To further understand the principles of GQA, I have drawn two diagrams. Figure 2 shows that the number of attention heads for keys and values is 4 (self.n_local_kv_heads = 4), and the number of attention heads for queries is 8(self.n_local_heads = 8):

Figure 2: Attention heads in GQA. Image by author.

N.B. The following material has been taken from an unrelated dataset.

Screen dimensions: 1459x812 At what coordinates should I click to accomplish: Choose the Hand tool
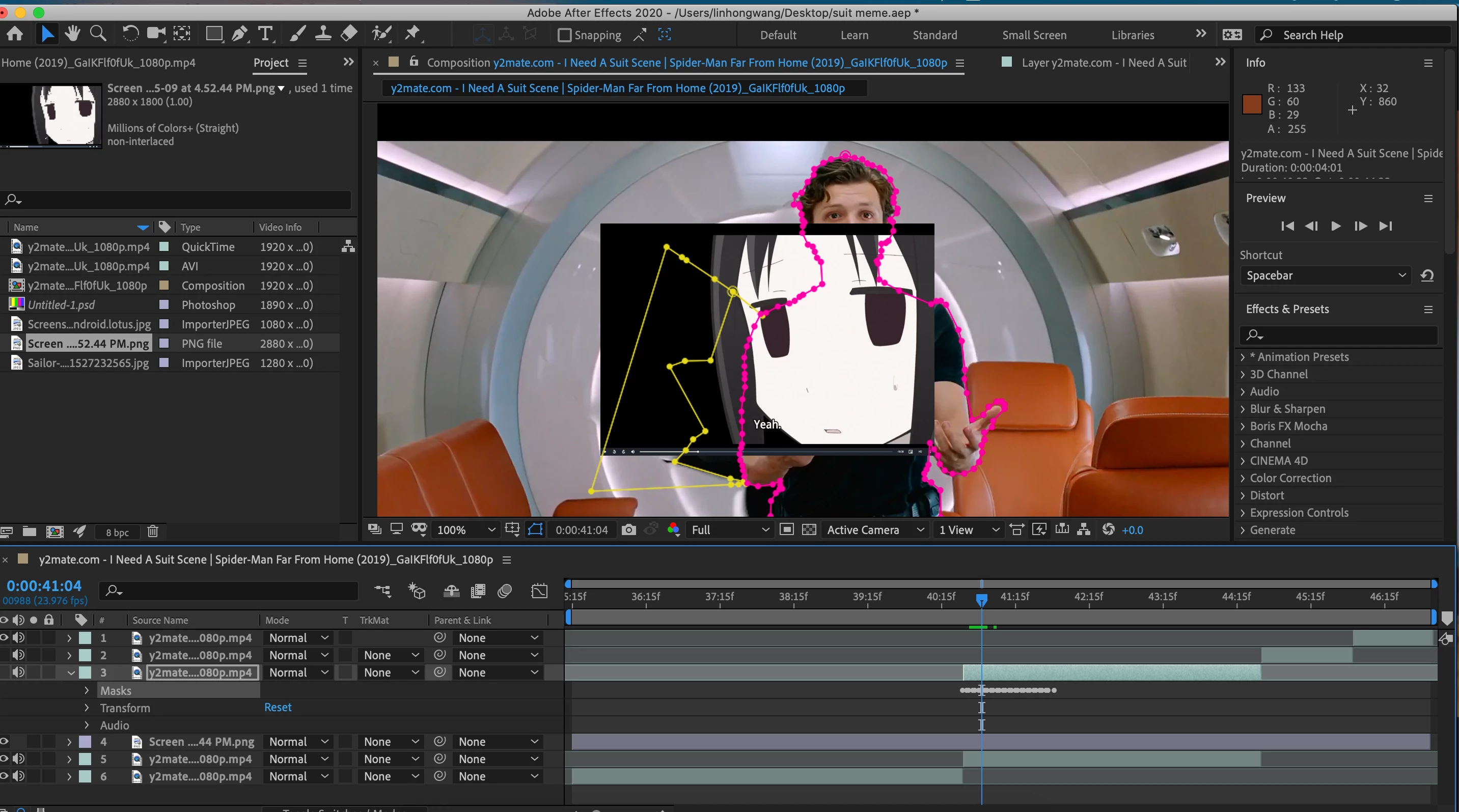click(72, 35)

As shown in Figure 3, after repeat_kv, the number of attention heads for keys and values is matched with the number of queries(each color represents a group, and the number of heads in each group has been expanded), and matrix multiply(GEMM) subroutine can be performed.

Figure 3: Each color represents a group, after `repeat_kv,` the number of heads in each group has been expanded. Image by author.

Conclusion

Whether it is GQA or MQA, neither of them can significantly reduce the computational load. Their main purpose is to reduce the need for storing a large amount of kv cache. As a result, the memory occupied by kv cache becomes smaller, allowing our LLM server to handle more requests, allowing for larger batch sizes and increased throughput.

Finally, if there are any errors or omissions in this text, please feel free to point them out.

References

[1]: J. Ainslie, J. Lee-Thorp, M. Jong, Y. Zemlyanskiy, F. Lebrón, S. Sanghai. GQA: Training Generalized Multi-Query Transformer Models from Multi-Head Checkpoints (2023). arXiv preprint arXiv:2305.13245.

[2]: H. Touvron, L. Martin, K. Stone, P. Albert, A. Almahairi, Y. Babaei, N. Bashlykov, S. Batra, P. Bhargava, S. Bhosale, et al. Llama 2: Open foundation and fine-tuned chat models (2023). arXiv preprint arXiv:2307.09288.

[3] A. Jiang, A. Sablayrolles, A. Mensch, C. Bamford, D. Chaplot, et al. Mistral 7B (2023). arXiv preprint arXiv:2310.06825.